Definition of After-Tax Deductions

After-tax deductions are payroll deductions that, according to the IRS, are not eligible for tax exemption status.
What are after-tax deductions?
Have you ever been in your office, and an employee asks you to explain why some of the deductions on their paystub are pre-tax, and others are after-tax? When that question was posed, did you feel like a deer in the headlights? After all, who can know the mind of the IRS?
According to the IRS, after-tax deductions are not legitimate payroll tax exemptions. Some examples of after-tax deductions include:
- Various insurance coverages
- Hybrid retirement plans
- Garnishments
- Gifts to charities
It’s not that some of these items can’t be taken as personal tax deductions when an employee files annual itemized tax returns. But they aren’t legitimate payroll tax deductions.
Why is it essential that you understand after-tax deductions?
Incorrectly assigning a deduction as an after-tax deduction rather than a pre-tax deduction will result in fines for you as the employer. Below is a table that explains how the IRS treats incorrect payroll tax payments.
IRS Payroll Tax Penalties
# of days payment is late to the IRS | Penalty amount per instance |
1 - 5 days late | 2% of the incorrect tax amount |
6 - 15 days late | 5% of the total incorrect tax amount |
16 days late or more | 10% of the incorrect tax amount |
With that in mind, here’s a little more information about those after-tax deductions we briefly mentioned above:
- Certain types of optional insurance coverages, such as disability insurance or life insurance.
- Some retirement plans, such as the Roth 401(k). These plans act like traditional 401(k) plans but have Roth IRA filing status.
- Includes court-ordered garnishments.
- Charitable donations (these can’t be taken pre-tax from payroll because they are eligible deductions when individuals file annual tax returns).
Not only will you, as the employer, be impacted by these IRS fines, but your employees will also suffer. At a minimum, they will experience shaken confidence in you as an ethical employer. Your employees may also have to amend their previous tax filings and end up owing the IRS money.
These penalties for inaccurately applied deductions can add up over time.
What is the history of after-tax payroll deductions?
In 2019, Pennington County, SD, was hit with an $87,000+ fine as a result of improper payroll tax deduction practices. The IRS took a three-year look back at the county’s payroll practices, and penalties began to be levied as of 2016.
Because the practice included paychecks for all county employees, the fines quickly accumulated.
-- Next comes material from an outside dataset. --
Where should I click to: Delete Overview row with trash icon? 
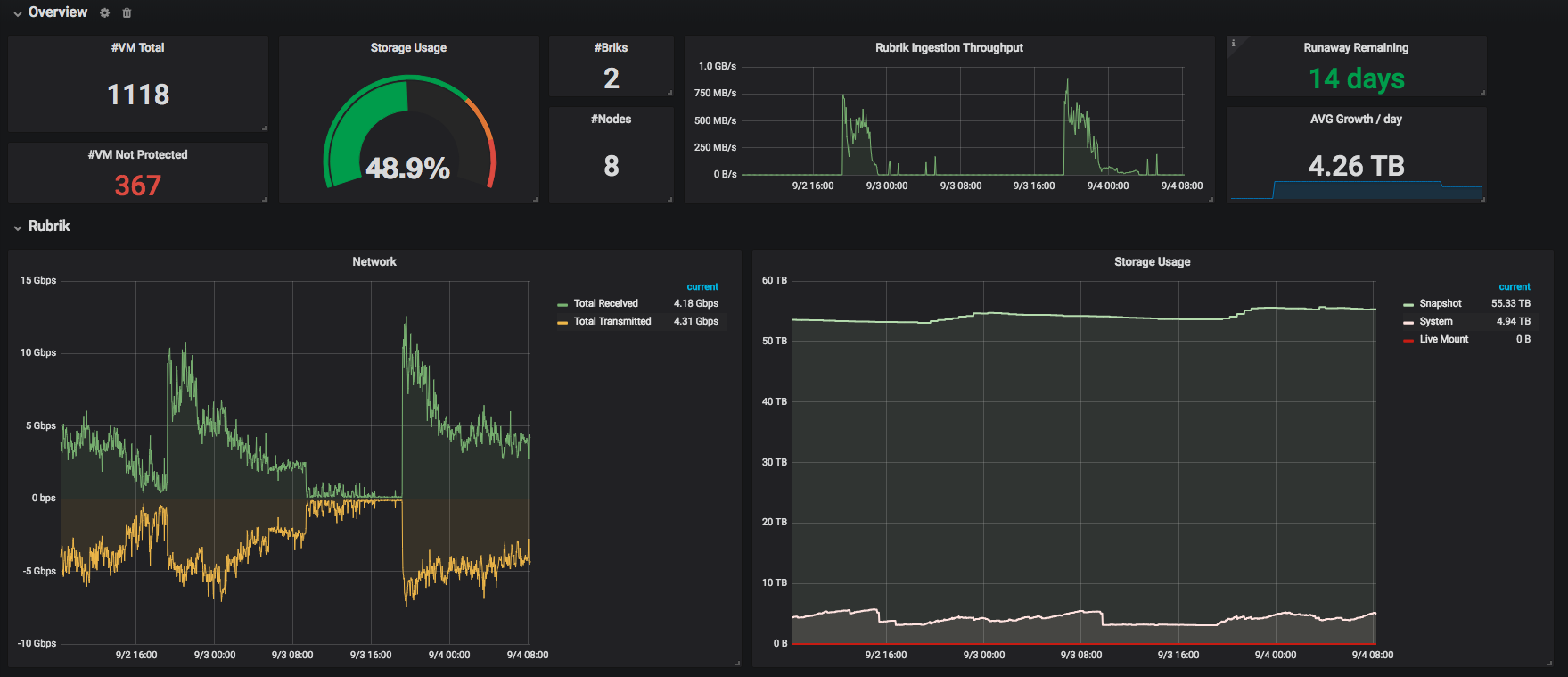click(x=127, y=12)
The US government implemented an income tax in 1861 as part of the Revenue Act of 1861. By 1913, employers were required to collect the tax via payroll processes. Due to significant complaints, the measure requiring the payroll tax process was repealed in 1917.
That reprieve only lasted until the 1930s and the inception of social security. At that point, employers had to create systems that ensured they were collecting specific payroll taxes.
Since then, the IRS code has become more complex and includes those income taxes that are pre-tax deductions and others that we’ve discussed that are after-tax deductions.
Other similar terms and resources to assist you
- Payroll taxes 101: What employers need to know
- What are payroll deductions?
- A reference guide to employer payroll taxes for small businesses
- Payroll tax penalties small businesses should know about
- FUTA – Federal Unemployment Tax Act
- SUTA – State Unemployment Tax Act
- SSI – Social Security Insurance
- FICA – Federal Insurance Contributions Act. This includes Medicare, Social Security, and Medicare surtax.
Summary of the definition of payroll tax deductions
Your company’s success is significantly dependent upon your reputation. Ensuring that you correctly assign your payroll tax deductions as pre-tax and after-tax will go a long way to ensuring that your payroll practices don’t derail your business’s forward momentum.
Similar glossary definitions you must know
Independent contractor: A self-employed individual. The contractor’s client (or the payer) has the right to control and direct only the result of the work — not what will be done or how it will be done.
Statutory employee: An independent contractor who is treated as an employee for Federal Insurance Contributions Act (FICA) purposes and as an independent contractor for federal income tax purposes.
Tax identification number (TIN): SSNs (individual social security numbers) are issued by the Social Security Administration (SSA); company TINs are issued by the IRS (Internal Revenue Service).
Workweek: Under the FLSA, a workweek is a fixed, regularly recurring period of 168 hours or 7 consecutive 24-hour periods. A workweek can start on any day of the week and at any time of the day.